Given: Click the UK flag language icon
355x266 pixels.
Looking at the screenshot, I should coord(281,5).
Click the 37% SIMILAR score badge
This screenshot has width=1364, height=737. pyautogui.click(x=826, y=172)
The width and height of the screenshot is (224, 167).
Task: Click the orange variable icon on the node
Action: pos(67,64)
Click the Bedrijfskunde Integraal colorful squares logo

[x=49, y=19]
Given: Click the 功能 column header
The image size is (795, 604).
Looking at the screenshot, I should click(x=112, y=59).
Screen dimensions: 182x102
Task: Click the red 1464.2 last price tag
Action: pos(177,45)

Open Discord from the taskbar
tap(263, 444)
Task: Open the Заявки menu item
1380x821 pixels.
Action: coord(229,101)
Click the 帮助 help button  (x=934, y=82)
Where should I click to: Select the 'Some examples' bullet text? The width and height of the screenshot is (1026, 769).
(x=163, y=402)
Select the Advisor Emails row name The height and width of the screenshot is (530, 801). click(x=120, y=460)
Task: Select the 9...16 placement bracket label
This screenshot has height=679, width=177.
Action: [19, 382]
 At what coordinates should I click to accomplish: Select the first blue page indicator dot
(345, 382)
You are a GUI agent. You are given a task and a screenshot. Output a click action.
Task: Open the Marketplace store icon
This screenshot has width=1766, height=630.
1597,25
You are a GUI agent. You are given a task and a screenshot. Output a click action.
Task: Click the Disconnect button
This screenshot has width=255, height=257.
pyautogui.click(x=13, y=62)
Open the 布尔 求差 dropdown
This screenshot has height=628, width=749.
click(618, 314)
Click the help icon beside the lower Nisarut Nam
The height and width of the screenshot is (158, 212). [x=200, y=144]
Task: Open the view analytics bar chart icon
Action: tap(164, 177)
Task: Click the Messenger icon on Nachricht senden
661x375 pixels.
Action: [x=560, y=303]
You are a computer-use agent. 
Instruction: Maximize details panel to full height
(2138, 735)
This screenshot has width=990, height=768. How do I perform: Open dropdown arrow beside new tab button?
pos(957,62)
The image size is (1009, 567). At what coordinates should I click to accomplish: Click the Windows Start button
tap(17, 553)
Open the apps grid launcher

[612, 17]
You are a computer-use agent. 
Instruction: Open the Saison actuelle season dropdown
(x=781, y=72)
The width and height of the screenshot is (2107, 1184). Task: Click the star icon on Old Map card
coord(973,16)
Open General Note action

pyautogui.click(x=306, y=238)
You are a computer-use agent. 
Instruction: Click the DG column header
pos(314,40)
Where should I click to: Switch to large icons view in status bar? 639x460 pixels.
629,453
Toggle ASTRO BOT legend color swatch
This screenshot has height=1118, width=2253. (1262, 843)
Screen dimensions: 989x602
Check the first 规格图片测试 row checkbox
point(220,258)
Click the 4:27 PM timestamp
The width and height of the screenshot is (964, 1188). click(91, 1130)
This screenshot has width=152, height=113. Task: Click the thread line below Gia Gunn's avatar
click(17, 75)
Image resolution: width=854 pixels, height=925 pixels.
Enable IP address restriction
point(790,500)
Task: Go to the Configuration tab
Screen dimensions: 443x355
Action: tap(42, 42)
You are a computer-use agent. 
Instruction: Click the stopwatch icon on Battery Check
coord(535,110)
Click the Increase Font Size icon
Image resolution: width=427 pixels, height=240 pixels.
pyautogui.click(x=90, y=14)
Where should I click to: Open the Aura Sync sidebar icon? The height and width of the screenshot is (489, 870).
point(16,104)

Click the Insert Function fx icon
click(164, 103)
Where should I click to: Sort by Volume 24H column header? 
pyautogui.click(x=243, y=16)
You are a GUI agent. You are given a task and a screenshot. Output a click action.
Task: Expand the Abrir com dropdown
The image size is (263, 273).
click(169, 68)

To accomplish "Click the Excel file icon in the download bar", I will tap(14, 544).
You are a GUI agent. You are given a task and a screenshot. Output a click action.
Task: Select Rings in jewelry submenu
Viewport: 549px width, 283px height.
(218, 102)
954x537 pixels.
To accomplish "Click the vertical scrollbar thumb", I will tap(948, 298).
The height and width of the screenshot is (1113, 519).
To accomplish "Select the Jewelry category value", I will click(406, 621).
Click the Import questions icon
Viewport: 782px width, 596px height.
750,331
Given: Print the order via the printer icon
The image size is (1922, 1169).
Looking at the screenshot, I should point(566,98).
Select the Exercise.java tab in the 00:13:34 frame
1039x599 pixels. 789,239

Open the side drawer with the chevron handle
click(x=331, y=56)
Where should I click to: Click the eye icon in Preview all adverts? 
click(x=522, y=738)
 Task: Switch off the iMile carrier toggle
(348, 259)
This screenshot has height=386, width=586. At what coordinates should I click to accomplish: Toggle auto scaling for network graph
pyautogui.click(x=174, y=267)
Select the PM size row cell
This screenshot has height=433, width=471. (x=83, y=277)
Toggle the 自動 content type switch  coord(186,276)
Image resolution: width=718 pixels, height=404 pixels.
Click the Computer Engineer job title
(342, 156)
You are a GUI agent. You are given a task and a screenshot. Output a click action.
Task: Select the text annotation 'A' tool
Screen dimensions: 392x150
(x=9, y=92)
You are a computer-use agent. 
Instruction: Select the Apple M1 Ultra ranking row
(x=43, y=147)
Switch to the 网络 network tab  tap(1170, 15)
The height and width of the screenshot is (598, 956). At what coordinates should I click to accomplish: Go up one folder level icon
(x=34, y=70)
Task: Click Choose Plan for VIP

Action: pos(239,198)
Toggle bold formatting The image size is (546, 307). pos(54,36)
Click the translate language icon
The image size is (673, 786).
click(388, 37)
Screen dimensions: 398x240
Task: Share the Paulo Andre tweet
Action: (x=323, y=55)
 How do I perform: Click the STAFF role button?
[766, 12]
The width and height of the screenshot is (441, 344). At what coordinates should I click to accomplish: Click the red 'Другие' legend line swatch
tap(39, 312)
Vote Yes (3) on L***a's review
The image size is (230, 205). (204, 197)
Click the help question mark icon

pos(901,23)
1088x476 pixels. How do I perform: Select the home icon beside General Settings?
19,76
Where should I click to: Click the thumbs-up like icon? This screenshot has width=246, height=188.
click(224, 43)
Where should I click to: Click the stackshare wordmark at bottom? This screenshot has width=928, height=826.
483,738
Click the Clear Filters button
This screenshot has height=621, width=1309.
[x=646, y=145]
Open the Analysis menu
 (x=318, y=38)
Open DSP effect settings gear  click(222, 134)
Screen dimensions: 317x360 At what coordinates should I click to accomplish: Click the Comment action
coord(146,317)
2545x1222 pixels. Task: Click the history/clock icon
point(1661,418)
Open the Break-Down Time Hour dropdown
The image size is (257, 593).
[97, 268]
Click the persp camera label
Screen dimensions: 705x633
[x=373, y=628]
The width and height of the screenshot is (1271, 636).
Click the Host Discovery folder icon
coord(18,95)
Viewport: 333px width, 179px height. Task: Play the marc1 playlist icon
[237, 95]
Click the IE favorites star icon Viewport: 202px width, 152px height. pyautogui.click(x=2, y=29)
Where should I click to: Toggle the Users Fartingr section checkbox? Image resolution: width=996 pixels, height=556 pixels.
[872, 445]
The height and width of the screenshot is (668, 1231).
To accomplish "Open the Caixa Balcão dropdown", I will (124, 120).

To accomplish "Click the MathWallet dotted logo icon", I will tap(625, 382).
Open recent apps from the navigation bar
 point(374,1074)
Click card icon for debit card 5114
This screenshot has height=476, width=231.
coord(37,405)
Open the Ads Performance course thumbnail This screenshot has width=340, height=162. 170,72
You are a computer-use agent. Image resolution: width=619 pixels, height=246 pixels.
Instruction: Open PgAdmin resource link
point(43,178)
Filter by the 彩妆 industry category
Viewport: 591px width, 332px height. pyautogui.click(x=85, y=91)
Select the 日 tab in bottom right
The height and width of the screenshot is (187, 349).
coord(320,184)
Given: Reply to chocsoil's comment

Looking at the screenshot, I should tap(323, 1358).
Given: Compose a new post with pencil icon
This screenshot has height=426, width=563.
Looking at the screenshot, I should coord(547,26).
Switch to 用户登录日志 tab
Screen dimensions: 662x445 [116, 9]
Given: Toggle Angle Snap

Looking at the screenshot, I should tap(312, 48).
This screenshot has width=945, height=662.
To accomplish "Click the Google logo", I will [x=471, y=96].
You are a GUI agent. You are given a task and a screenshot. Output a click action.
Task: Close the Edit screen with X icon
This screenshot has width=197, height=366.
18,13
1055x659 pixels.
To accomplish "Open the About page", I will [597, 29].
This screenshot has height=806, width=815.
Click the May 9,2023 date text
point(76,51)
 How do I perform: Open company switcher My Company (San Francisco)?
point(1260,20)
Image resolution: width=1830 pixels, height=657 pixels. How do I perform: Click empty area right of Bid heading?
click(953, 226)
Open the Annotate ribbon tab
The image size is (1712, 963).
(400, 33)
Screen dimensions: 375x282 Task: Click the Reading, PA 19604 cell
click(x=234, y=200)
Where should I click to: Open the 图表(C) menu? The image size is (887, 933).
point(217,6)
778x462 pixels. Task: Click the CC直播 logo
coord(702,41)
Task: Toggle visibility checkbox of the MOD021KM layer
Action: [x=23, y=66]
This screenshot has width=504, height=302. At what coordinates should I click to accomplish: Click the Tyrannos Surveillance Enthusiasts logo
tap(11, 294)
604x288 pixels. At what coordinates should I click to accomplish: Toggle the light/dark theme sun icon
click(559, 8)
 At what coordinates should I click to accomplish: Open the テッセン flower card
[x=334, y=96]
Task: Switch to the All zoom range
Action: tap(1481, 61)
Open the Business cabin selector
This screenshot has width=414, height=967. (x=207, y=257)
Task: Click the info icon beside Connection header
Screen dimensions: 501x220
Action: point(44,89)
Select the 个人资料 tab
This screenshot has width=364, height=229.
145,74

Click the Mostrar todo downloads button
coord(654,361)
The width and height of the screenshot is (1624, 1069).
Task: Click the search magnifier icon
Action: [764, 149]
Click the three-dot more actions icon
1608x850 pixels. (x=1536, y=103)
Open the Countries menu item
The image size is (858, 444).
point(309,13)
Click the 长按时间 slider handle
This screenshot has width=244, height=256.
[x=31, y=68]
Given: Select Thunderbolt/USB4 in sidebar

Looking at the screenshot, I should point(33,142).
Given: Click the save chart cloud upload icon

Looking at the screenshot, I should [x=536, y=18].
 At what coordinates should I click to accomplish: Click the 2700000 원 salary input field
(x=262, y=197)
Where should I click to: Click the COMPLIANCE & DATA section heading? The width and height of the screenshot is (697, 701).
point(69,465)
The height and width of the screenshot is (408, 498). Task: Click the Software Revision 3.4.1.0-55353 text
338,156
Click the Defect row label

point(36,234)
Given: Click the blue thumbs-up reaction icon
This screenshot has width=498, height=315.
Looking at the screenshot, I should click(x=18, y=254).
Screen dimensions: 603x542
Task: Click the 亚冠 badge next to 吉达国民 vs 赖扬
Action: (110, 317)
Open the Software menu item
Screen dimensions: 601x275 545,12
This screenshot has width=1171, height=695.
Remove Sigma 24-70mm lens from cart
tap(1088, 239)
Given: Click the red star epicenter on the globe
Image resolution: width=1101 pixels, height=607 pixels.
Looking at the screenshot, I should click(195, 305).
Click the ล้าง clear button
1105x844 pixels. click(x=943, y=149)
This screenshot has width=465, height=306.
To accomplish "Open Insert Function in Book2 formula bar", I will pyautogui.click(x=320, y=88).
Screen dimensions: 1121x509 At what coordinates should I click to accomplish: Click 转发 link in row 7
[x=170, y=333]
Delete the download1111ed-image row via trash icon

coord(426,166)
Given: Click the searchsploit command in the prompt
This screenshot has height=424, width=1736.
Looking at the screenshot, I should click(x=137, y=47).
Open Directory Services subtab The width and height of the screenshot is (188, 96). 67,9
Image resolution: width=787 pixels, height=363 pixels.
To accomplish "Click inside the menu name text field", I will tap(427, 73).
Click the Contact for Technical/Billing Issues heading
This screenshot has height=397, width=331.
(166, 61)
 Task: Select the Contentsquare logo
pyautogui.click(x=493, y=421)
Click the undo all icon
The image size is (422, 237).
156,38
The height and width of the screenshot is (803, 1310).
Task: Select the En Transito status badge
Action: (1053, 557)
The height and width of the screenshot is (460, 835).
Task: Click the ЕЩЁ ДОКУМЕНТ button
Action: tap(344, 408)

▬▬▬▬▬▬

- [Work instructions]: Rewrite the stretch of lines from "Screen dimensions: 1121x509" through "Open Directory Services", replacing "trash" with "bin" and leaving everything else unchanged.

- [Task solution]:
Screen dimensions: 1121x509 At what coordinates should I click to accomplish: Click 转发 link in row 7
[x=170, y=333]
Delete the download1111ed-image row via bin icon

coord(426,166)
Given: Click the searchsploit command in the prompt
This screenshot has height=424, width=1736.
Looking at the screenshot, I should click(x=137, y=47).
Open Directory Services subtab The width and height of the screenshot is (188, 96). 67,9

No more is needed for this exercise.